> WHAT THE TASK REQUIRES: Swap "title" for "heading" throughout the listing below, and return every line otherwise unchanged, with the pictures left out.

> WORKING DATA:
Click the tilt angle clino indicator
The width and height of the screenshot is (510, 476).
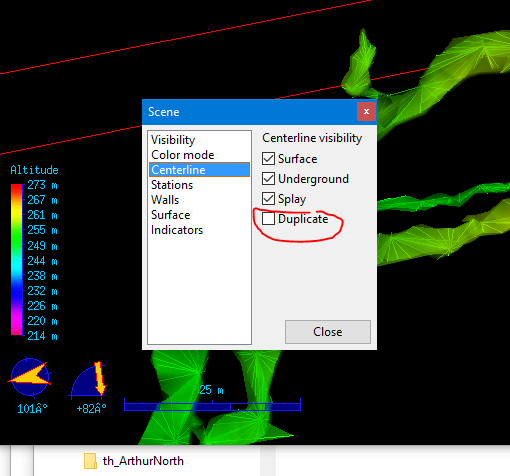pos(88,380)
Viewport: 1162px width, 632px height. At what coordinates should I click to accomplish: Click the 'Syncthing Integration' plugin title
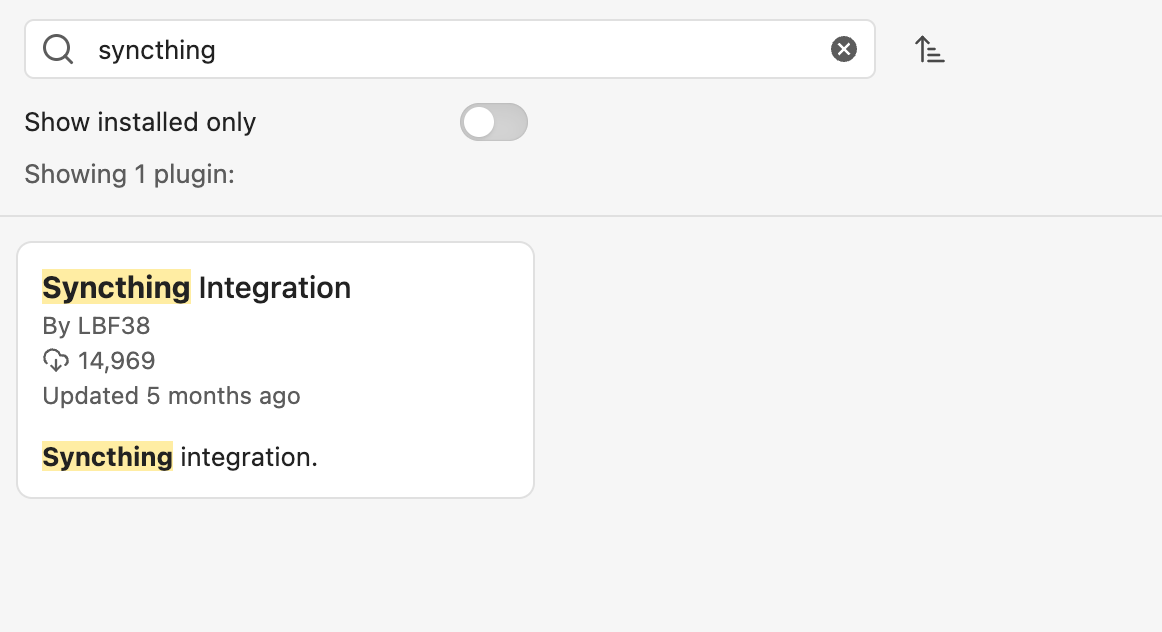pyautogui.click(x=196, y=288)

> RESULT OF THIS EXERCISE:
Click the tilt angle clino indicator
The width and height of the screenshot is (510, 476).
pos(88,380)
Viewport: 1162px width, 632px height. At what coordinates should I click to accomplish: Click the 'Syncthing Integration' plugin heading
pyautogui.click(x=196, y=288)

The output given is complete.